— THE PROBLEM —
Collect all lines from the records below that include the word "Pantalons".

— SUPPLIED MATERIAL —
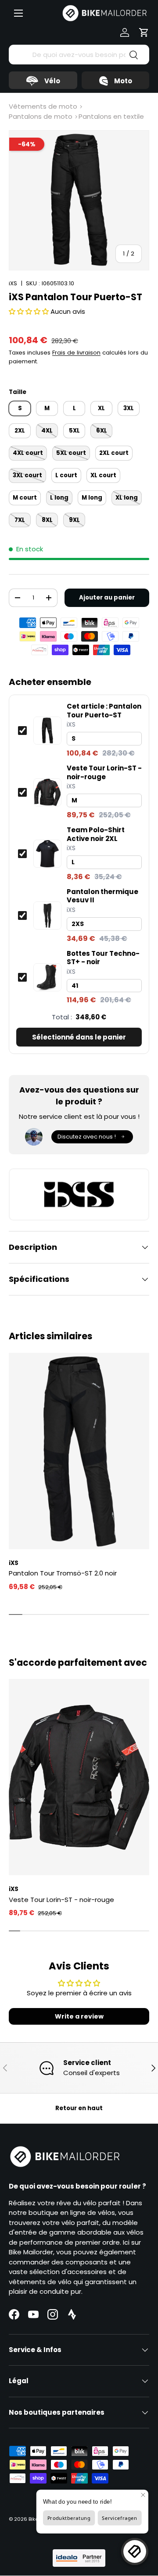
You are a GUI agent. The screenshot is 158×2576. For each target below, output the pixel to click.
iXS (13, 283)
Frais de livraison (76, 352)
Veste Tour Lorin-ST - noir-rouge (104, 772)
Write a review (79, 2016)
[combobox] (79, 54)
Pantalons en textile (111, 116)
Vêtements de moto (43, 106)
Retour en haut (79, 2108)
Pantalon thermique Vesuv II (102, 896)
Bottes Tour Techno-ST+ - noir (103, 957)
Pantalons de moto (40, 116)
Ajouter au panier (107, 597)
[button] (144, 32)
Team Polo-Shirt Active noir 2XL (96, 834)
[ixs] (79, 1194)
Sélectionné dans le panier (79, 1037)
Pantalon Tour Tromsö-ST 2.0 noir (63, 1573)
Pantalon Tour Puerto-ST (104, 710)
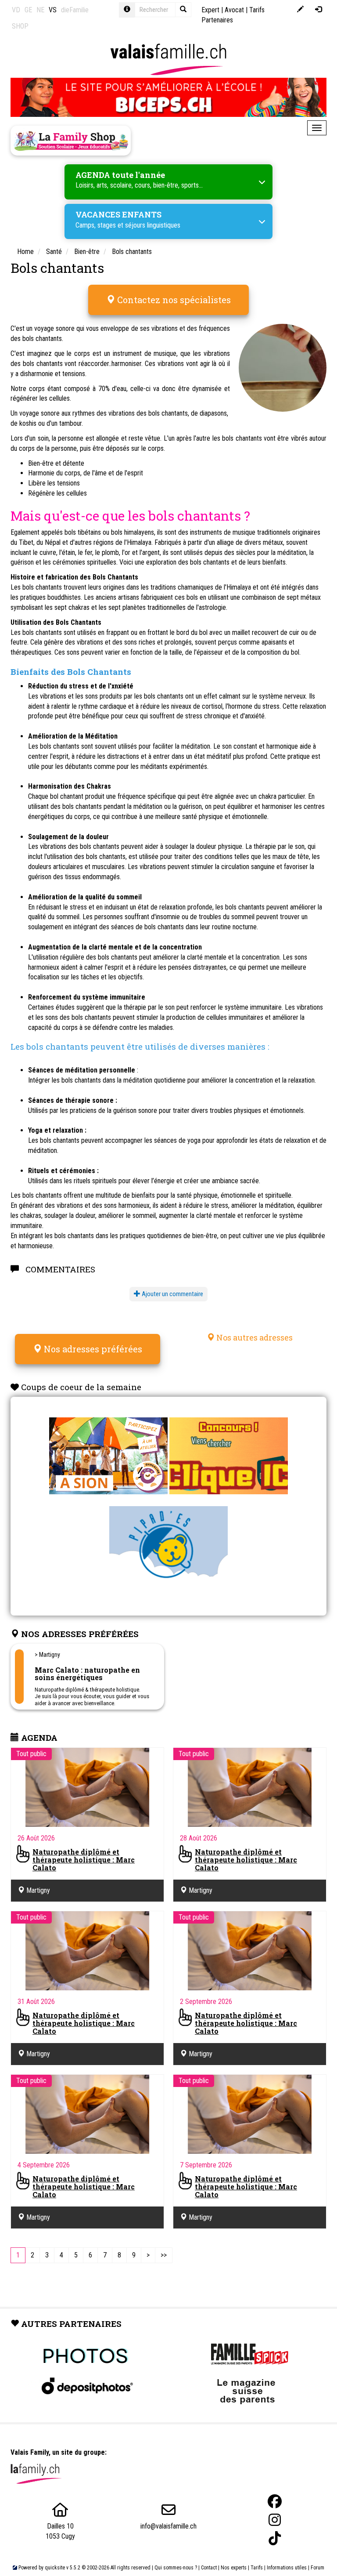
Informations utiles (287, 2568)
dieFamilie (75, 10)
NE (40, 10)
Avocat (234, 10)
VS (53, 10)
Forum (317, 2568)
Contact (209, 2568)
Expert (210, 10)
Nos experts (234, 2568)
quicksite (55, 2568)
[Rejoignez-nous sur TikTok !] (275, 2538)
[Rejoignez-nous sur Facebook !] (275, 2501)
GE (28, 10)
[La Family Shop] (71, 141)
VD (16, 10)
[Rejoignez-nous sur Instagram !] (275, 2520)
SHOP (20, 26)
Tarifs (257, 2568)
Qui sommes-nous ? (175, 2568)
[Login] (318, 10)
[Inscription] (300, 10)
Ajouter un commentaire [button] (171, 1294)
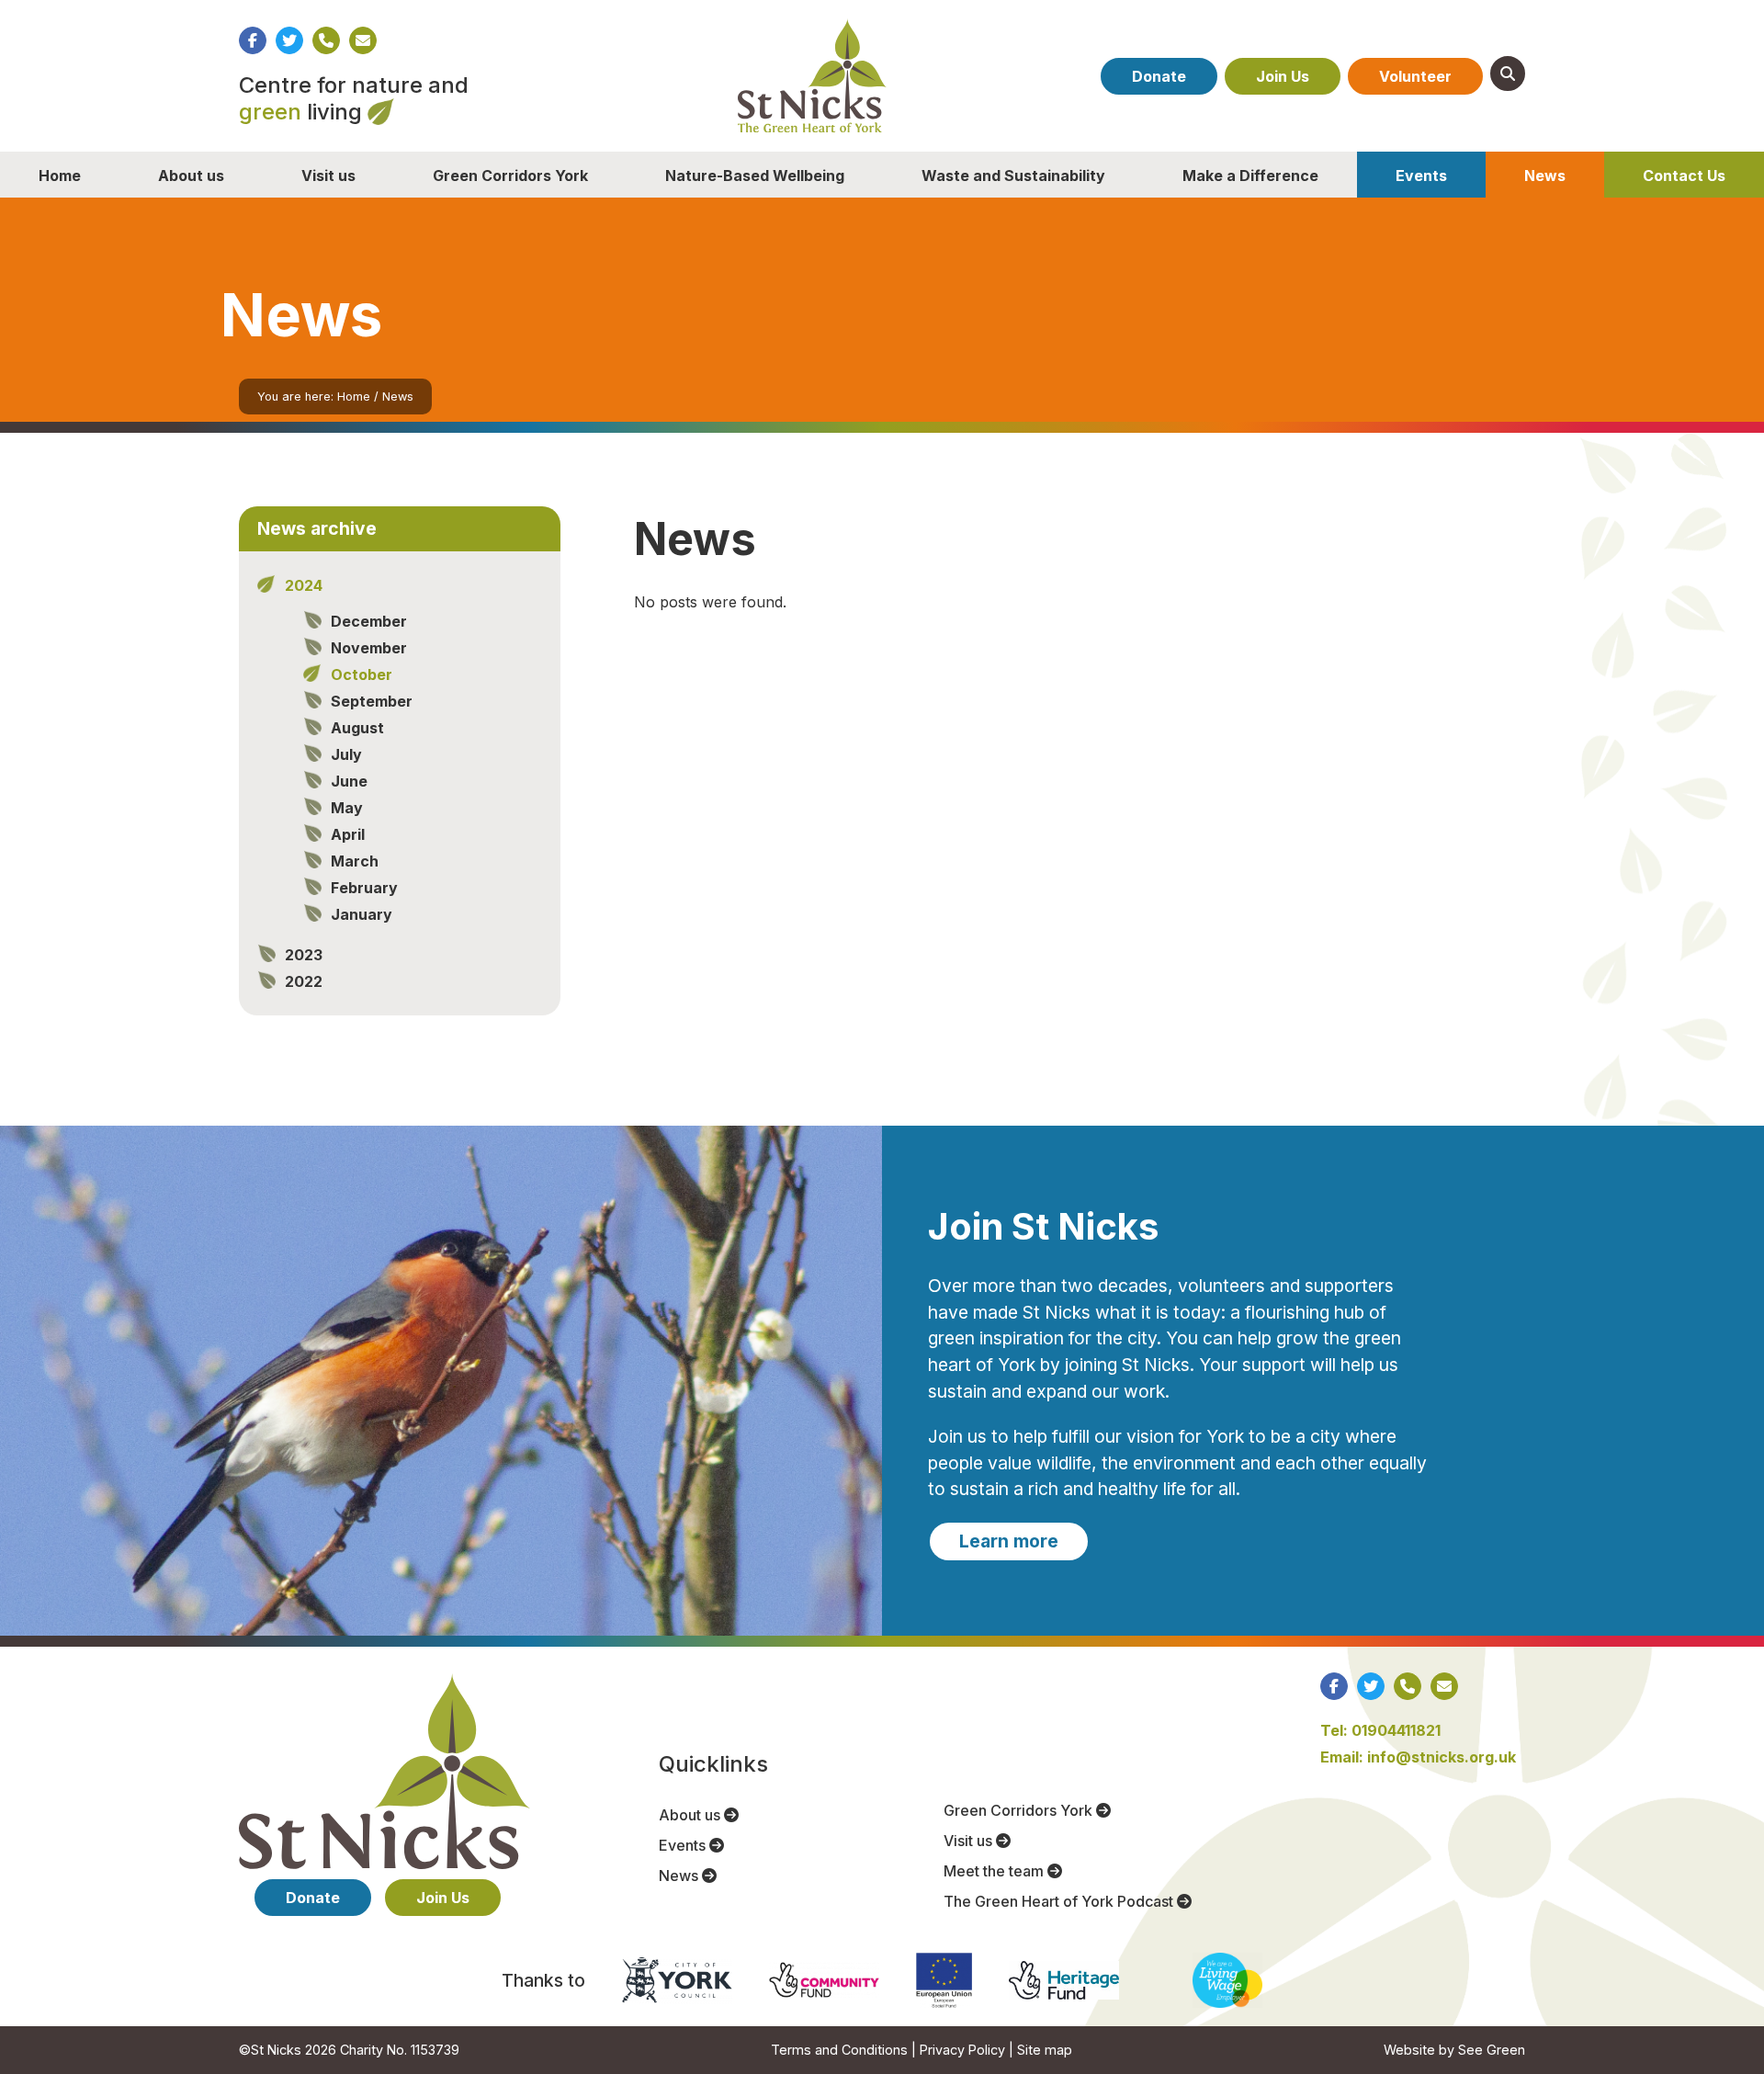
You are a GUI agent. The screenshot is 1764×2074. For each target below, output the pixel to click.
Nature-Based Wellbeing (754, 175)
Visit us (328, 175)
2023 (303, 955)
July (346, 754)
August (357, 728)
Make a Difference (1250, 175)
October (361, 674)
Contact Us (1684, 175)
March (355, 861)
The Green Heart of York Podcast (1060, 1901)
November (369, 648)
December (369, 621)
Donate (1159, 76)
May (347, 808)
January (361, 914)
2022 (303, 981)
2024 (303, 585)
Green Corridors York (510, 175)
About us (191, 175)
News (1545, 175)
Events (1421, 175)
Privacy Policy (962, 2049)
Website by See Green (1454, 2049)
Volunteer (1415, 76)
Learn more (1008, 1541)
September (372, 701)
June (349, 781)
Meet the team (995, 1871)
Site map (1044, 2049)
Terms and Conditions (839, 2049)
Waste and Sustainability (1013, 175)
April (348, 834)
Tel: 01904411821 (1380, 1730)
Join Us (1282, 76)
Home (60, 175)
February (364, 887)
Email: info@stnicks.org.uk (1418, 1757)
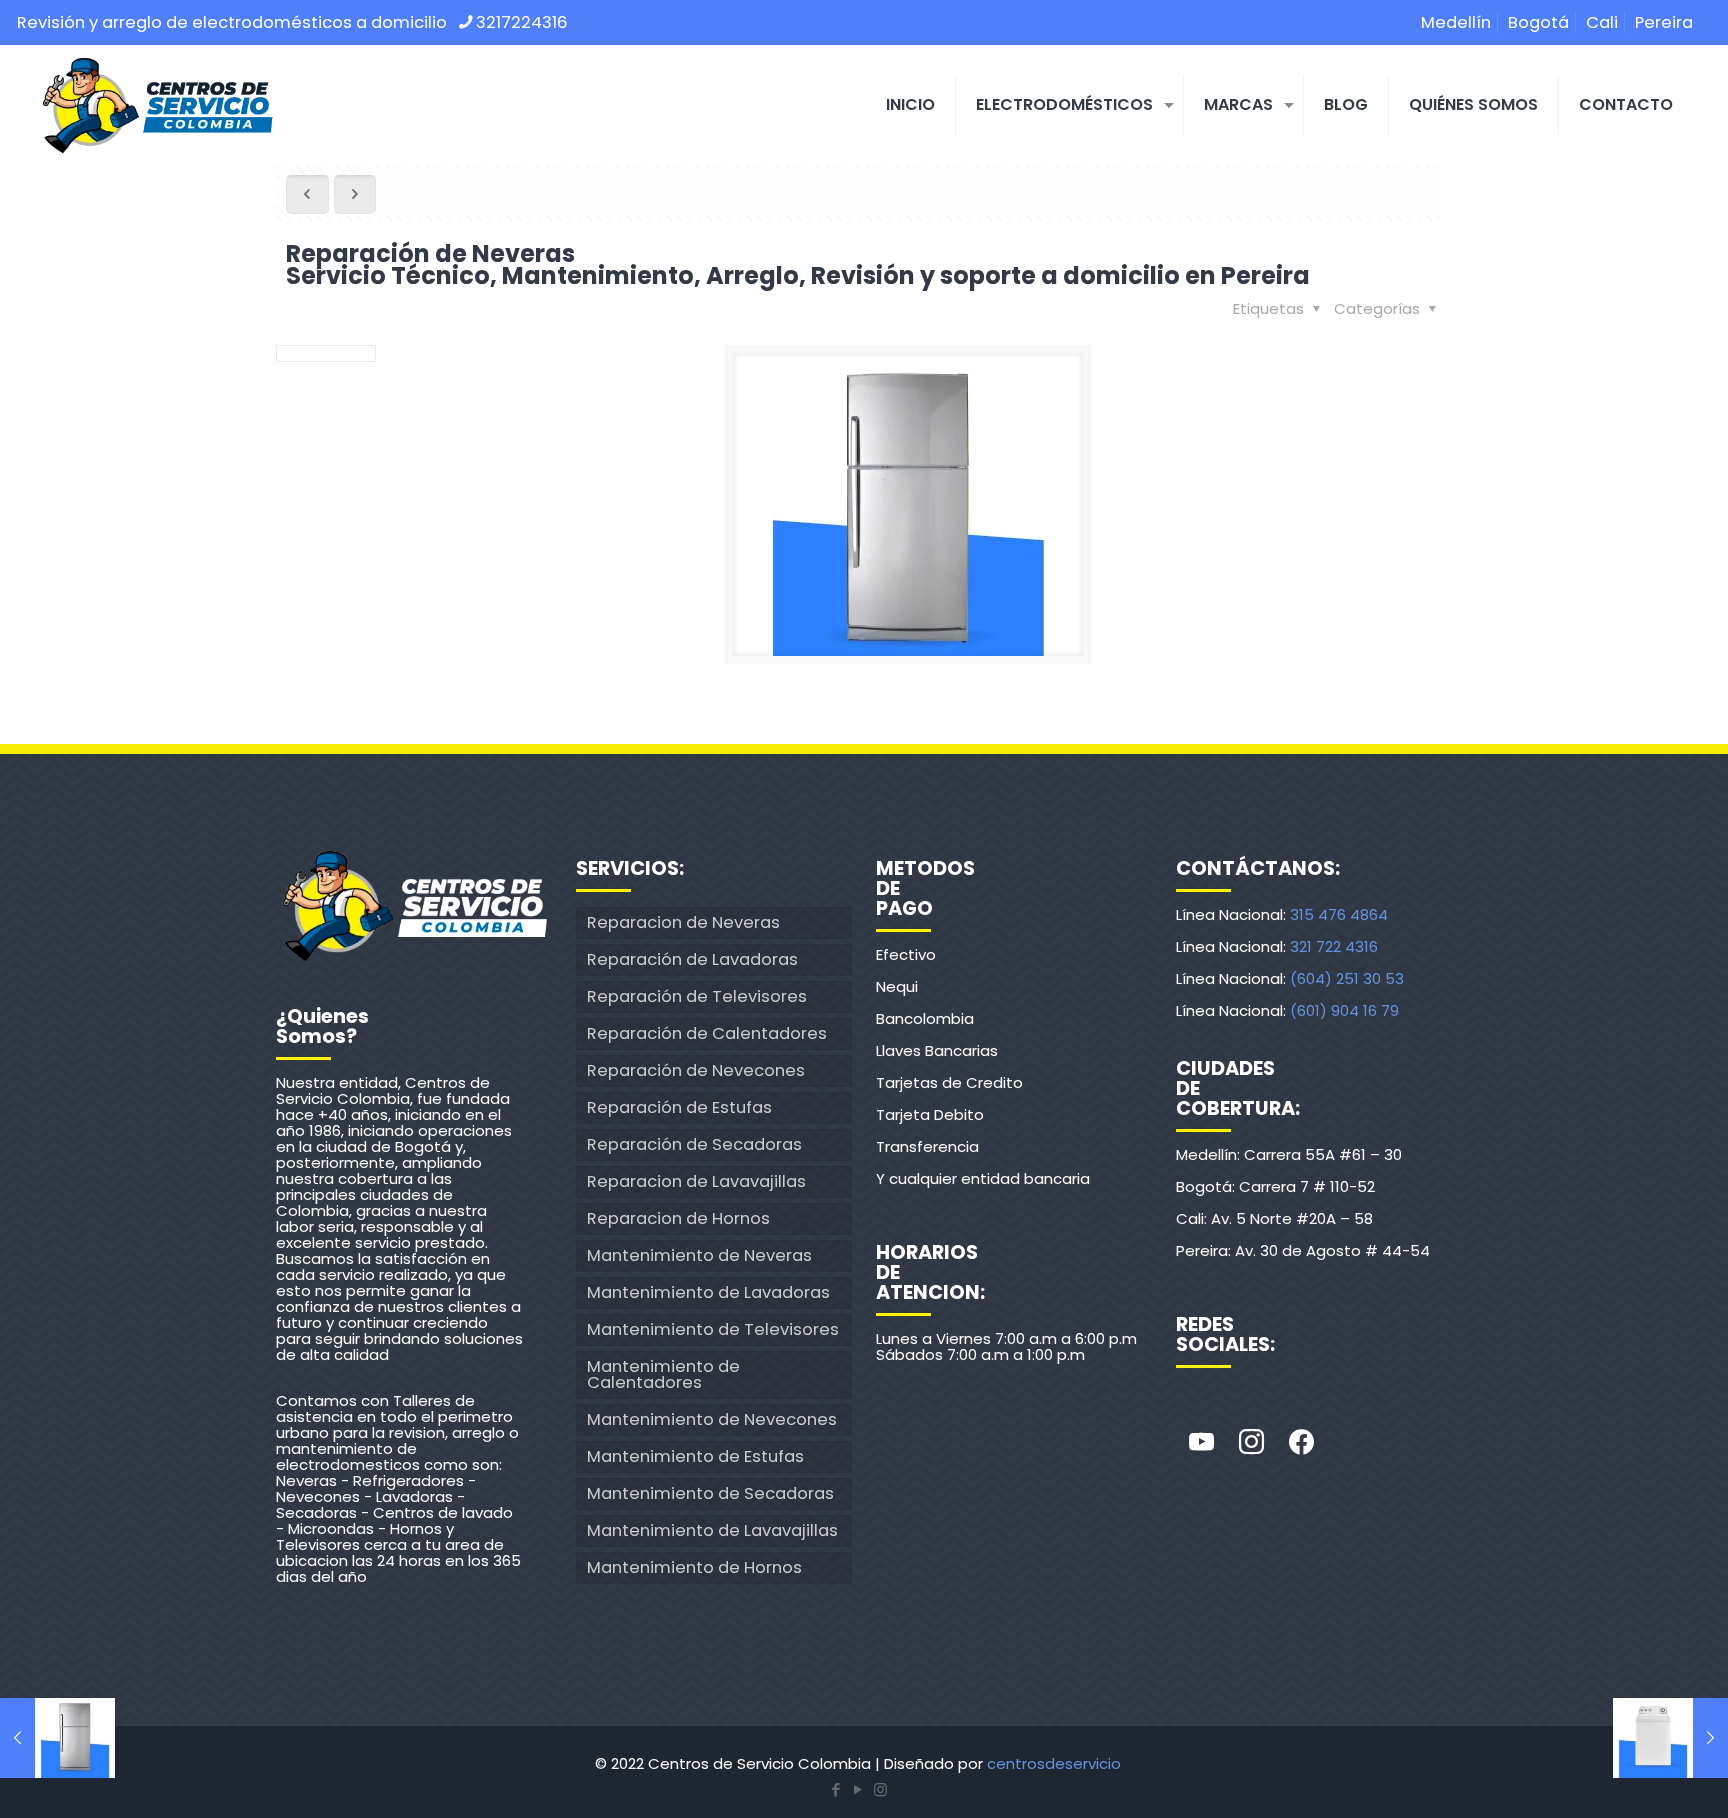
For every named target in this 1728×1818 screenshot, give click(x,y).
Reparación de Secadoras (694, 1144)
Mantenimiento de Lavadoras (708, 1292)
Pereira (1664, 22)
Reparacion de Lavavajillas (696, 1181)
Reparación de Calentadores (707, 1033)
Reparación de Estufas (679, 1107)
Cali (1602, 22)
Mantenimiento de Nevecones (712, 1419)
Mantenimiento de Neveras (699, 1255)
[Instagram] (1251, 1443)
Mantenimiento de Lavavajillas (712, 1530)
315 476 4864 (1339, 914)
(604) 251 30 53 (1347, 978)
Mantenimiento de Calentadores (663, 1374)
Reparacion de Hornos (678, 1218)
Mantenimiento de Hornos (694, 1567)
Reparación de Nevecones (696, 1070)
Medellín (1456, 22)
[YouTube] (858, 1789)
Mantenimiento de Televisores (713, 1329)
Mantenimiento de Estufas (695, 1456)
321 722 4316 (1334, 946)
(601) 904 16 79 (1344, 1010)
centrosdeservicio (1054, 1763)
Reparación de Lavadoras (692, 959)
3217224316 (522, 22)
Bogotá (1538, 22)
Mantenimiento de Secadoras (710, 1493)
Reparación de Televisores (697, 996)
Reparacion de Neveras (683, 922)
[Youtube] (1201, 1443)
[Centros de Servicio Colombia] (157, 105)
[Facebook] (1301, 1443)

— OUTPUT —
Pantalons en textile (111, 116)
Pantalons de moto (40, 116)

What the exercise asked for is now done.